Task material:
═══

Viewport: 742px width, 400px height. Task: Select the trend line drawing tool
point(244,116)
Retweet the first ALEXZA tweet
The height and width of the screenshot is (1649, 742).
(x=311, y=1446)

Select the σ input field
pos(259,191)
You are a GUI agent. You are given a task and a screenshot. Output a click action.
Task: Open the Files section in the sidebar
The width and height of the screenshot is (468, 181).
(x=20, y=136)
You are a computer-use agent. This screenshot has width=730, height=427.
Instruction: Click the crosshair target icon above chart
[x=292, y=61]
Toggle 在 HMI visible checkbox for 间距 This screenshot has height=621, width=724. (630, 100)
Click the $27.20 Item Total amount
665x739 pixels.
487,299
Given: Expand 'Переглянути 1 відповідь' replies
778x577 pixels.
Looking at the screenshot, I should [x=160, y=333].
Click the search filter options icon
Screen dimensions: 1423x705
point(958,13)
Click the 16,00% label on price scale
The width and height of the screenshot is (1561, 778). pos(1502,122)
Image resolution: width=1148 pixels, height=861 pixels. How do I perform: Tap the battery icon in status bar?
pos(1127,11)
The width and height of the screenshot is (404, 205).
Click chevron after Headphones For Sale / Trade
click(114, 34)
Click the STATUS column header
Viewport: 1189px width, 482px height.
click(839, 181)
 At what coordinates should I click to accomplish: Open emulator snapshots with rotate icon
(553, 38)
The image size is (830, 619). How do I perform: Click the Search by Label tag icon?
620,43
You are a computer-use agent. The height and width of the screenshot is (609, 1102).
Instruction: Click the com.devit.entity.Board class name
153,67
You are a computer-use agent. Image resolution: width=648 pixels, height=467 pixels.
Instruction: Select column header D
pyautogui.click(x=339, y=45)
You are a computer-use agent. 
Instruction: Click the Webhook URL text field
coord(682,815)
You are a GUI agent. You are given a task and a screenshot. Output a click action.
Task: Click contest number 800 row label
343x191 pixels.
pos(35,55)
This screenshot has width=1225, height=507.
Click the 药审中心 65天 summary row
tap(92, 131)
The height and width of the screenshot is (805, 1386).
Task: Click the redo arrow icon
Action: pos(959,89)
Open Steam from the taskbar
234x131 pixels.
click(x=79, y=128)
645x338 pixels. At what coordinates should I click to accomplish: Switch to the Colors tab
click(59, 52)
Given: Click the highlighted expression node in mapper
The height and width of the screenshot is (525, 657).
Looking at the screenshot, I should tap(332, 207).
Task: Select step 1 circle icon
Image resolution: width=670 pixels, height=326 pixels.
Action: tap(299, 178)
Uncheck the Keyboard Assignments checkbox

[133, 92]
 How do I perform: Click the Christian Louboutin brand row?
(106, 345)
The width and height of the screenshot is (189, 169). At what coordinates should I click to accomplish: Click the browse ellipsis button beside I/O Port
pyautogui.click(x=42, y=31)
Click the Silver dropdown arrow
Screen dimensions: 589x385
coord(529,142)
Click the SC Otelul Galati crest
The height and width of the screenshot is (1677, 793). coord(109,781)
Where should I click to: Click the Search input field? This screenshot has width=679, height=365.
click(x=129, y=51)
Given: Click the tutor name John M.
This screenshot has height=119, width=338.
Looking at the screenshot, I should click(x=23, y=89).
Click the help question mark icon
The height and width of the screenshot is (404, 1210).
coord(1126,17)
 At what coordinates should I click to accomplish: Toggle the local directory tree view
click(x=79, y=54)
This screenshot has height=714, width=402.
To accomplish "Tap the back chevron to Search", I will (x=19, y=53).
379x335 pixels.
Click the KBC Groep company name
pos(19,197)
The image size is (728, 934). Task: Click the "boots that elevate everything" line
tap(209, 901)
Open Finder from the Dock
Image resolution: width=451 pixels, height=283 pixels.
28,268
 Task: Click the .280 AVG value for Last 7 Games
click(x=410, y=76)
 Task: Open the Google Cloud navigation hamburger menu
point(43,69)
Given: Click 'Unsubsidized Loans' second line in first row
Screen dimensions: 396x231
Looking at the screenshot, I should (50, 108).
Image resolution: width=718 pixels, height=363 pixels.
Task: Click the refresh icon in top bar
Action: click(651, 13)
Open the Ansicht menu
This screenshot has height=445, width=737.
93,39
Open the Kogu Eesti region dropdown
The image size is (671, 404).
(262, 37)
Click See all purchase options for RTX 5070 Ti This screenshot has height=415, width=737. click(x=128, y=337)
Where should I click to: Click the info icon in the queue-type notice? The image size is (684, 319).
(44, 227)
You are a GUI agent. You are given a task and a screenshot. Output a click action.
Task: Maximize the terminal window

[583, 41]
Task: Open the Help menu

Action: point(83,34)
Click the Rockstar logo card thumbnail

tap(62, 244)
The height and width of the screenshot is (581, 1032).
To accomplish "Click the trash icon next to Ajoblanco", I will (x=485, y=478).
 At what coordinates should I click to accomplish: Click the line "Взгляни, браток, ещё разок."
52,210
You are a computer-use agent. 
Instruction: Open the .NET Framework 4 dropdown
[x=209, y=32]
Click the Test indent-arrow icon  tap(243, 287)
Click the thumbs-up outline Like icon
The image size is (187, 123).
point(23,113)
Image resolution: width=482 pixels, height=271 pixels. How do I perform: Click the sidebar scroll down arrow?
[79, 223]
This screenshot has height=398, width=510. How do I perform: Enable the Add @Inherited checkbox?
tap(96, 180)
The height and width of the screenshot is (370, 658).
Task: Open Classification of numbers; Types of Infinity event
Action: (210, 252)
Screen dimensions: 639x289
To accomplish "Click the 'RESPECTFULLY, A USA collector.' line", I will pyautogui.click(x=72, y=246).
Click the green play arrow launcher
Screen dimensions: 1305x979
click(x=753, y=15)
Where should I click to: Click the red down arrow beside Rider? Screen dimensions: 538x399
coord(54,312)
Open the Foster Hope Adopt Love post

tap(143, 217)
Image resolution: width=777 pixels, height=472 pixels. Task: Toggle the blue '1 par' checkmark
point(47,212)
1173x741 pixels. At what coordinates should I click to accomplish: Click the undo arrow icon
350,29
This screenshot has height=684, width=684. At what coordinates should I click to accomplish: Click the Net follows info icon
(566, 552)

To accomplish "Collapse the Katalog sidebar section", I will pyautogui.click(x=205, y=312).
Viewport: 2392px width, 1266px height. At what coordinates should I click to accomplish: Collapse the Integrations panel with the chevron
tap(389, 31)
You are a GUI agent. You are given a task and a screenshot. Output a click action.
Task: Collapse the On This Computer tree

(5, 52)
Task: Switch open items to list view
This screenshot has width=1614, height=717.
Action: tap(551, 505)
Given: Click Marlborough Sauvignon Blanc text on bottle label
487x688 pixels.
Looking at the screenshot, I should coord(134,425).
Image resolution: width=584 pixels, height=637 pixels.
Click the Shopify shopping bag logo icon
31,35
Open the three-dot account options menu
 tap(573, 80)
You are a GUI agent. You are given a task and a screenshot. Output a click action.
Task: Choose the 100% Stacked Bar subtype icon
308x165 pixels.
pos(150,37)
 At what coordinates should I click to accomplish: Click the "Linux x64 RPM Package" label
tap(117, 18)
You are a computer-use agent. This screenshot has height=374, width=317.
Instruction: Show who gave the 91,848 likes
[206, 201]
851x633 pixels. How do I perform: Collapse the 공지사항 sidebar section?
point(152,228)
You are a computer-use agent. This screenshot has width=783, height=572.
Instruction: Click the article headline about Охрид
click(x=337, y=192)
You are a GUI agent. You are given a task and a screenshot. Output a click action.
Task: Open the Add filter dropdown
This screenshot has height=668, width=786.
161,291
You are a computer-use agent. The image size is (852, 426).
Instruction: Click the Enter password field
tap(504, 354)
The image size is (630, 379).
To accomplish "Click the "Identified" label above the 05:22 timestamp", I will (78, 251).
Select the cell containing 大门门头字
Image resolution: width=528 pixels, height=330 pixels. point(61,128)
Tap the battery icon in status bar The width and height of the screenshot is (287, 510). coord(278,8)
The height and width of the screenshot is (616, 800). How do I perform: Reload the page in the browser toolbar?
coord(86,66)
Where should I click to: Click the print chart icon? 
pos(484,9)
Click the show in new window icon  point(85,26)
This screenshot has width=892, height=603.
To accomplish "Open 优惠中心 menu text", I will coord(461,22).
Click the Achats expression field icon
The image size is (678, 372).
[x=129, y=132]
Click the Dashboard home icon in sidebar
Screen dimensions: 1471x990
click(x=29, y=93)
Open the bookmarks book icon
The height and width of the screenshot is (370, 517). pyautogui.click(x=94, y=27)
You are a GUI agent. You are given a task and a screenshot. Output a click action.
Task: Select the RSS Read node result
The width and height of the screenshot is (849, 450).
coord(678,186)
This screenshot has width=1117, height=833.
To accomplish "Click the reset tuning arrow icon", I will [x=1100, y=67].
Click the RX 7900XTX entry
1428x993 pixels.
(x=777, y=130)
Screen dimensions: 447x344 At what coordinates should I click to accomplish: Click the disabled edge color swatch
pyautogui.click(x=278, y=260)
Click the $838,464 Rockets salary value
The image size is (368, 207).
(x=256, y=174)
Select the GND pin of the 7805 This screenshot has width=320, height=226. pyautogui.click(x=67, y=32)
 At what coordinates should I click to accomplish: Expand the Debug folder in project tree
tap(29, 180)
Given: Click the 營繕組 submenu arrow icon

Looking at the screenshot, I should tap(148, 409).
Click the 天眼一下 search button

═══

To be done: Print the data above verbatim, from the line with "At what coordinates should I click to accomplish: Click the line" up to and including the line with "point(23,113)".

Complete response:
 At what coordinates should I click to accomplish: Click the line "Взгляни, браток, ещё разок."
52,210
You are a computer-use agent. 
Instruction: Open the .NET Framework 4 dropdown
[x=209, y=32]
Click the Test indent-arrow icon  tap(243, 287)
Click the thumbs-up outline Like icon
The image size is (187, 123).
point(23,113)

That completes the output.